Edit the entries starting with the line with "Task: Open chart settings with wrench icon" and going on through the line with "click(x=87, y=453)", so that "Magic Media" becomes "Photo Studio" and nothing else changes. Give back those lines alone.

**Item-finding entries**
════════════════
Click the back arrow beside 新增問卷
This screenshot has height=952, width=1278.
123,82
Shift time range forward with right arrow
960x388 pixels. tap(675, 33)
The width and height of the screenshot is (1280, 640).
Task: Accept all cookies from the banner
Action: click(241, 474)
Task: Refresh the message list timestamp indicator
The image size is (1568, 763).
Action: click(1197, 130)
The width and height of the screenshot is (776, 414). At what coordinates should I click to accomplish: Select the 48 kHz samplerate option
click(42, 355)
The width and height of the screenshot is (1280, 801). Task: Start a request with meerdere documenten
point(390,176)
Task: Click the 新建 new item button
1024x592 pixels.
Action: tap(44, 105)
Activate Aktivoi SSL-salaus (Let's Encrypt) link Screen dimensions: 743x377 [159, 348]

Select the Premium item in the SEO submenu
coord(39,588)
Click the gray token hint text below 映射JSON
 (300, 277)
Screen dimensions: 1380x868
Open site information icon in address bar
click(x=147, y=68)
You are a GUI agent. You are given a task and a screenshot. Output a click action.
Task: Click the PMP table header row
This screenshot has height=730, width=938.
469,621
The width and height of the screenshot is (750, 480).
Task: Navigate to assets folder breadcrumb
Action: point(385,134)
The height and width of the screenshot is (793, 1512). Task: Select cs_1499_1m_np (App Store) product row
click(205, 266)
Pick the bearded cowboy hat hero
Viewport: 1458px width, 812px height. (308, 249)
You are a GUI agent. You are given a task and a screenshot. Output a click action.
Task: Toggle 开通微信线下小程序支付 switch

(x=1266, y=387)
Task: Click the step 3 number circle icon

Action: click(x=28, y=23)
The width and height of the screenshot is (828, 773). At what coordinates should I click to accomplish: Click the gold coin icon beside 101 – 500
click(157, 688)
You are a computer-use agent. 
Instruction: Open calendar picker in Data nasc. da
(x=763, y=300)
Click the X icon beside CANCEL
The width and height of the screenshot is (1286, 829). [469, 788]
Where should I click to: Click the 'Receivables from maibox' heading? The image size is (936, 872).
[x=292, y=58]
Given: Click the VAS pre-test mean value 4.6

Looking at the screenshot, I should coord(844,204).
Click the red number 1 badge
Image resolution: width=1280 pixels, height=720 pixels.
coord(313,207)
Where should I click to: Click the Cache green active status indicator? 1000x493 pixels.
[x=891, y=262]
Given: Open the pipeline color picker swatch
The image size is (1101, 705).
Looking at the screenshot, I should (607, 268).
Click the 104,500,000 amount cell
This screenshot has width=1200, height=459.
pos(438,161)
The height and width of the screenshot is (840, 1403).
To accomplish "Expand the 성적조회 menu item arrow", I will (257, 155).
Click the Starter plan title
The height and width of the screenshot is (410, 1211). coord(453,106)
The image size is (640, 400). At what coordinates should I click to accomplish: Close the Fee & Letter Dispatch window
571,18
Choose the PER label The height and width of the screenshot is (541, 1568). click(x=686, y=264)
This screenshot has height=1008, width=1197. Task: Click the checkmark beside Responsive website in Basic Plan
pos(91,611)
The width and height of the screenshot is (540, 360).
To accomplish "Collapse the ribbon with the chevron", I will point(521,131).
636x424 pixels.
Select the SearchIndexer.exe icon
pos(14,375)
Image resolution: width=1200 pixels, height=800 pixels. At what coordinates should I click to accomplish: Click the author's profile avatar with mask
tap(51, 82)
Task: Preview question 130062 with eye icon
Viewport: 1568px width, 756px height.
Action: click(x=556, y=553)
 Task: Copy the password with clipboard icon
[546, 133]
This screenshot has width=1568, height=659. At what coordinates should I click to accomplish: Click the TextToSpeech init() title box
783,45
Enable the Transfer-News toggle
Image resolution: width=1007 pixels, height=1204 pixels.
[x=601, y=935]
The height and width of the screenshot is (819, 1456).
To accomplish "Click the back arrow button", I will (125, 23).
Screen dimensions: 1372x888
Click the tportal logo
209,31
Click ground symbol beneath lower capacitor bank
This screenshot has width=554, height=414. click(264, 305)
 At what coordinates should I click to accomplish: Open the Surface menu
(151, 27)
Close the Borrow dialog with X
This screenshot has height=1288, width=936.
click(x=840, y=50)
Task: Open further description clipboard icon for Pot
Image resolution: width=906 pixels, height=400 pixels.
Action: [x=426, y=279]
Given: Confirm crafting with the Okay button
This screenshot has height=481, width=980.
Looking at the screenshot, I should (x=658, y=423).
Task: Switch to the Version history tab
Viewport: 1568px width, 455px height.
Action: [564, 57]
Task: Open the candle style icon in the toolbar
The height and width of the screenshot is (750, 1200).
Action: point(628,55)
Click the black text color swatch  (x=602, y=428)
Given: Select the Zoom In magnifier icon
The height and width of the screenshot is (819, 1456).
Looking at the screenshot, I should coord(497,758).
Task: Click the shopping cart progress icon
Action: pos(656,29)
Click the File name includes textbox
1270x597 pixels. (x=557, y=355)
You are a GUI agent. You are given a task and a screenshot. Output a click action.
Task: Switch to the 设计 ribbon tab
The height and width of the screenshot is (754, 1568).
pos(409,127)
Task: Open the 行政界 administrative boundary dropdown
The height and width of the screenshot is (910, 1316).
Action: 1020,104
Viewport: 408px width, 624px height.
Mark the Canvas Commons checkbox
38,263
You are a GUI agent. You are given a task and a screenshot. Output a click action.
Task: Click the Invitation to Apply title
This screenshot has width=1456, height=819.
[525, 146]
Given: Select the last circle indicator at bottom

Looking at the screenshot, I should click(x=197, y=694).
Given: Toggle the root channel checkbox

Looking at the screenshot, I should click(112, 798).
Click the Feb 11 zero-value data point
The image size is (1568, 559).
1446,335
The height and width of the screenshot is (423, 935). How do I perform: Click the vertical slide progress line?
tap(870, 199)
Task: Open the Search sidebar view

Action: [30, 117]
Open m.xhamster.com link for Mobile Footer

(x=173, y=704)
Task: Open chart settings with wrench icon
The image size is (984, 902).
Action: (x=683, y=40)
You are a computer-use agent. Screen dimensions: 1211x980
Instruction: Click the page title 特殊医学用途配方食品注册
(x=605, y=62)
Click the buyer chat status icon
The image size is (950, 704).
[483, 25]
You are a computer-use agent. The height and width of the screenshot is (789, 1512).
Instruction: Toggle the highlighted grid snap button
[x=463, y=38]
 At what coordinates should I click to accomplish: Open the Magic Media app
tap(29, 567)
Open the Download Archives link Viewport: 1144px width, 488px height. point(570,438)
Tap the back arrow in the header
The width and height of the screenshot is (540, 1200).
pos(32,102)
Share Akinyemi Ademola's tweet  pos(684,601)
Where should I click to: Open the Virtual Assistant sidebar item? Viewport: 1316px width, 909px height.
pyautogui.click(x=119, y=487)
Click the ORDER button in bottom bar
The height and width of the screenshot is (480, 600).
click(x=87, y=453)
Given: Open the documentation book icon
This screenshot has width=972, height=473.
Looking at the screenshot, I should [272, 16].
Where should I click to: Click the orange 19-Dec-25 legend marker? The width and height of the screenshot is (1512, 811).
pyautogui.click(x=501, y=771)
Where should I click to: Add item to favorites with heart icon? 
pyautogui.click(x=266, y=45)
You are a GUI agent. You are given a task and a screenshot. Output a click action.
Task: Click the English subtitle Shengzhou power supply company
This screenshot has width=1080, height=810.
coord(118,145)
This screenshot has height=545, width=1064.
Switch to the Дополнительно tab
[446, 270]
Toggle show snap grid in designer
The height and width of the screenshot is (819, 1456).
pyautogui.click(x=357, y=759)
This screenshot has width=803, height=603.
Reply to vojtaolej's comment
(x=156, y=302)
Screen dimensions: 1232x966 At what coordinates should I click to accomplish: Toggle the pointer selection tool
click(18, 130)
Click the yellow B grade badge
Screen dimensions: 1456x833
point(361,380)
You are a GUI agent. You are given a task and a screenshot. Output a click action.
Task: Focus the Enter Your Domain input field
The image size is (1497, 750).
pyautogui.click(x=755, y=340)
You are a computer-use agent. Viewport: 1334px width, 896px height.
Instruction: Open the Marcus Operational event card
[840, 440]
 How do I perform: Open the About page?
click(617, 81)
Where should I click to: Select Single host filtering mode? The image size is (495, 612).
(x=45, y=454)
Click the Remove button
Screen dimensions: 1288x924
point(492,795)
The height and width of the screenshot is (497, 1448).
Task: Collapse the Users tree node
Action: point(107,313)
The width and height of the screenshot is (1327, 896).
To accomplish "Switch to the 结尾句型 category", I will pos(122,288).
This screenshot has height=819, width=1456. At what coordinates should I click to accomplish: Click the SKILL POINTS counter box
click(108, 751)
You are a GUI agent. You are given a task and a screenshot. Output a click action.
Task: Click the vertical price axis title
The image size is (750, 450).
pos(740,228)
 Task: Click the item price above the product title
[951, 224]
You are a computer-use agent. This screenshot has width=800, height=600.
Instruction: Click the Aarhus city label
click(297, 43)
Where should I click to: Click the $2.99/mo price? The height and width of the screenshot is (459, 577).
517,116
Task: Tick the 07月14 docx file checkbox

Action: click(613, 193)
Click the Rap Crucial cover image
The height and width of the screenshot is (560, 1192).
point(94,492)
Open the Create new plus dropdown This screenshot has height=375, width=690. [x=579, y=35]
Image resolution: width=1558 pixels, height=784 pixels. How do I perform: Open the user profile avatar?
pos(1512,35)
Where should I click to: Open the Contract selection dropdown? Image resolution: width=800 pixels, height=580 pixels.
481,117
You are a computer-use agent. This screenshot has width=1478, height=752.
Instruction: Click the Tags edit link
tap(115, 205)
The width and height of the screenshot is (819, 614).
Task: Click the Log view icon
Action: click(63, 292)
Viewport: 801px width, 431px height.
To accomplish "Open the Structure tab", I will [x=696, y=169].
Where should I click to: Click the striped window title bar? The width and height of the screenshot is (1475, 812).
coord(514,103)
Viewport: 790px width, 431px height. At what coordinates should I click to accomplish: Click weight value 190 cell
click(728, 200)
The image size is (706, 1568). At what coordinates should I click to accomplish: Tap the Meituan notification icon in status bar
════════════════
**CORRECT ANSWER**
Task: Open chart settings with wrench icon
The image size is (984, 902).
Action: (x=683, y=40)
You are a computer-use agent. Screen dimensions: 1211x980
Instruction: Click the page title 特殊医学用途配方食品注册
(x=605, y=62)
Click the buyer chat status icon
The image size is (950, 704).
[483, 25]
You are a computer-use agent. The height and width of the screenshot is (789, 1512).
Instruction: Toggle the highlighted grid snap button
[x=463, y=38]
 At what coordinates should I click to accomplish: Open the Photo Studio app
tap(29, 567)
Open the Download Archives link Viewport: 1144px width, 488px height. point(570,438)
Tap the back arrow in the header
The width and height of the screenshot is (540, 1200).
pos(32,102)
Share Akinyemi Ademola's tweet  pos(684,601)
Where should I click to: Open the Virtual Assistant sidebar item? Viewport: 1316px width, 909px height.
pyautogui.click(x=119, y=487)
Click the ORDER button in bottom bar
The height and width of the screenshot is (480, 600).
click(x=87, y=453)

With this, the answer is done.